Oh. Well, that problem had an easy fix. Benton withdrew a hundred taels from his ring and tossed them to the merchant. “This should cover it, right?”

Peng Zhen’s eyes went wide. “Yes, Esteemed Master Cultivator. This is more than enough. This lowly one will take care of it immediately.”

“Great. Can you meet me at the orphanage an hour or so after lunch?”

After getting confirmation from the merchant that the meeting time and place would work, Benton went to the gang’s warehouse. He likewise told them the meeting time and place, describing in great detail the location of the building in question.

There was no need to be at the orphanage before lunch, where he intended on feeding all the kids one more time, so he wandered around town for a while. There wasn’t all that much he hadn’t seen, and there simply wasn’t much for sale that he had any interest in buying.

Regarding recruits, he was quite satisfied with his efforts thus far and was wary of adding too many disciples at once. Organizations needed leaders and an established methodology to handle an influx of new people. Benton had no one ready to onboard the people he’d already recruited, and getting everyone settled and fed and clothed was going to be a logistical challenge.

More people were definitely better from a points standpoint, but he didn’t want his recruits first impression of the sect to be disorganization. Besides, with his growth in personal power, the twins advancing so well, and so many recruits from both the town and the city, he was less worried about being inundated with villagers who had more loyalty to the mayor than to him. Once he founded his sect officially, he was planning to secure his largest volume of recruits yet.

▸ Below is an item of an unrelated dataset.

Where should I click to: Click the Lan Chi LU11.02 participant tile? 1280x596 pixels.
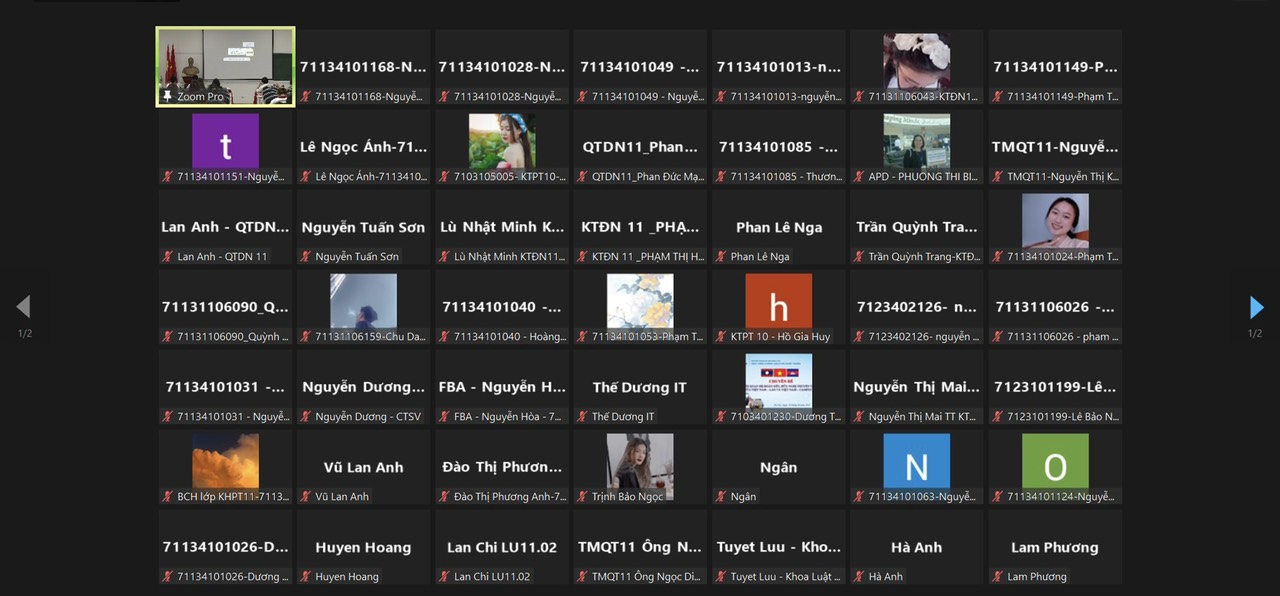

That wasn’t to say that, if he had discovered interesting talents walking around town, he wouldn’t have collected them. He didn’t find anyone who seemed worth the effort, though.

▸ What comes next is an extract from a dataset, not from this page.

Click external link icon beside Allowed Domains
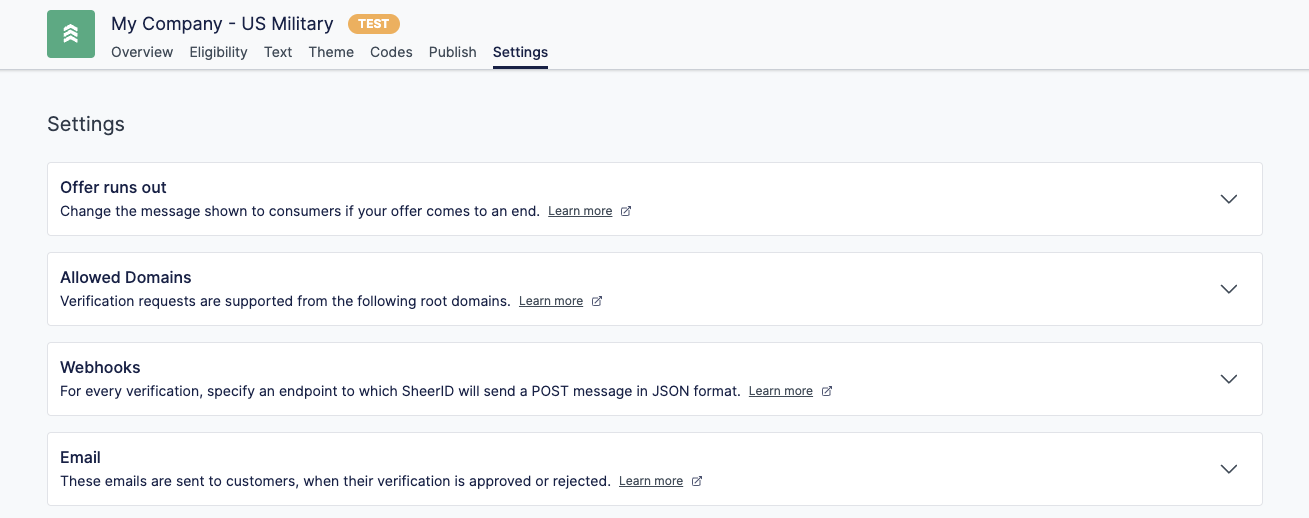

Around lunch, he made it to the orphanage, and just like the first time, the children loved the variety of piping hot meals that came from his ring. What he loved were the changes that had already occurred.

Five women got a lot more done than one who was overwhelmed had. The kids already looked happy and healthier. A lot were wearing new outfits, and two of the ladies were busy sewing more when he arrived.

He was sure that ten weeks would see even more huge improvements.

Since none of the kids stood out all that much in talent or qi aspect, Benton had Mistress Gong select the ten kids to go with them. He figured she’d be able to find the ones who could handle the change the easiest.

If everything worked out like he hoped, he’d eventually transfer all the kids to the village.

Thinking about those orphans, notifications had trickled in all morning informing him that the original set of eight he’d accepted as his disciples had finally reached minor realm three. Mistress Zhong, a similar talent to the children, was already two minor realms ahead of them, but Benton didn’t feel bad about limiting their cultivating to half the time as everyone else. They were kids and needed to play and do other things.

Of course, some of the disciples on the trip now were of a similar age.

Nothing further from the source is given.